Tłumy na manifestacji w Krakowie. Co mówią uczestnicy? Rozmaite motywacje i wspólny mianownik - Polska
W Krakowie od godz. 17 trwa manifestacja w obronie polskich mediów. Uczestników nie zraża mroźna aura - wypełnili cały Plac Matejki. Z manifestującymi rozmawiał reporter Telewizji Republika Witold Newelicz.
Protest w obronie polskich mediów/ Kraków 5.01.2023
zrzut ekranu - Telewizja Republika
Dziś na Placu Jana Matejki w Krakowie odbyła się kolejna manifestacja w obronie polskich mediów. Kolejna już demonstracja w stolicy Małopolski zgromadziła pokaźny tłum.
Na miejscu jest wysłannik Telewizji Republika Witold Newelicz. - Słychać głośne wyrazy niezgody i dezaprobaty wobec wszystkiego, co czynią obecnie rządzący. Na Placu Matejki zebrało się bardzo dużo ludzi, jest w tej chwili szczelnie wypełniony - relacjonował.

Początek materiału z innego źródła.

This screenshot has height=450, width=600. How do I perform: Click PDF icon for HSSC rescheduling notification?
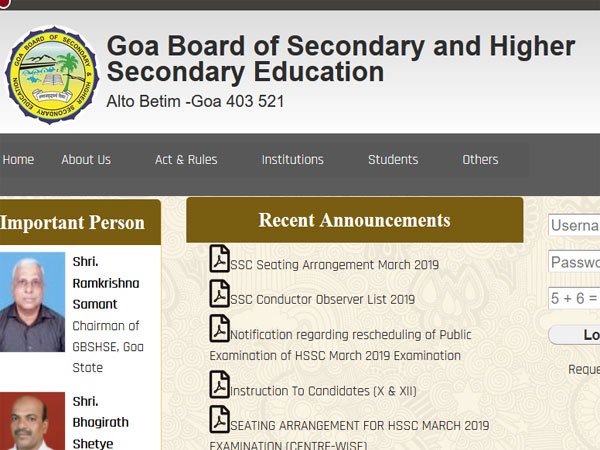click(x=219, y=328)
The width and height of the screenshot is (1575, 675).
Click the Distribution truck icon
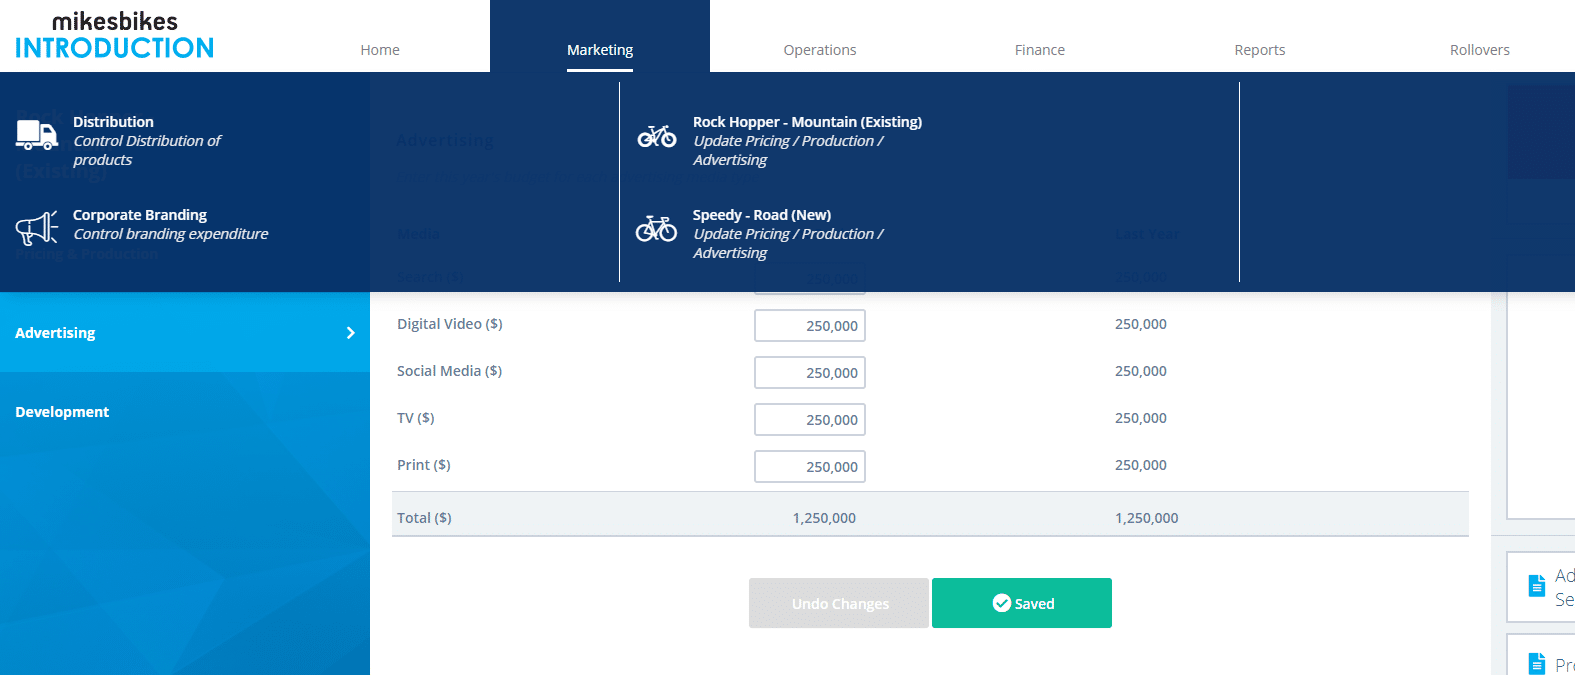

Reporter pytał o motywy obecności manifestujących. Oto niektóre z odpowiedzi:
„przejmuje mnie obecna sytuacja. Obserwujemy powrót do komunistycznej cenzury. Bez Republiki, nie byłoby pluralizmu w mediach. Strona, która od lat mówiła, że walczy o demokrację i praworządność, teraz zaczyna od burzenia podstaw tej demokracji”;
„zachęcam wszystkich - przychodźcie na takie protesty. Nie możemy się zgodzić na bandyckie rządy. Trudno sobie wyobrazić, co może się wydarzyć za chwilę. Mam nadzieję, że będzie nas coraz więcej. Mam takie głosy od przyjaciół i znajomych. Zapewniam, że to nie jest pełna mobilizacja”;
„jestem tu, bo tak mnie wychowano w rodzinie z tradycjami. Uważam, że Polski powinno się bronić. Bo Polska to normalność, a nie nienormalność, jak niektórzy uważają. Byliśmy 123 lata pod zaborami i niczego się nie nauczyliśmy”;
„ojczyzna to nasz wielki, zbiorowy obowiązek. Są chwile w dziejach ojczyzny, kiedy bardzo mocno trzeba stanąć w jej obronie. To ten moment. Jeżeli tego nie zrobimy to za kilka miesięcy Polski po prostu nie będzie. Precz z ubekistanem!”;
„brałam ślub w stanie wojennym 17 grudnia 1981 roku. Moje dziecko urodziło się w stanie wojennym. Uciekałam przed SKOT-ami (opancerzone transportery; jeden z symboli stanu wojennego). Nigdy więcej. Będę bronić Polski, bo to mój obowiązek”;
„zależy mi na przyszłości tego kraju. Chcę, by moje dziecko żyło w normalnym państwie. A widząc wszystko, co dzieje się dookoła, ciężko było się tutaj nie stawić”.
Większość z pytanych o nadchodzącą demonstrację w Warszawie potwierdziło, że zamierza wziąć w niej udział.
Protest wolnych Polaków
Przypomnijmy: 11 stycznia 2024 r. w Warszawie odbędzie się protest przeciwko dyktatowi siły i łamania prawa. - Musimy wspólnie postawić bezprawiu kres. Musimy stawić opór. Zróbmy to razem, wspólnie, 11 stycznia 2024 r. pod Sejmem - apeluje prezes partii Jarosław Kaczyński.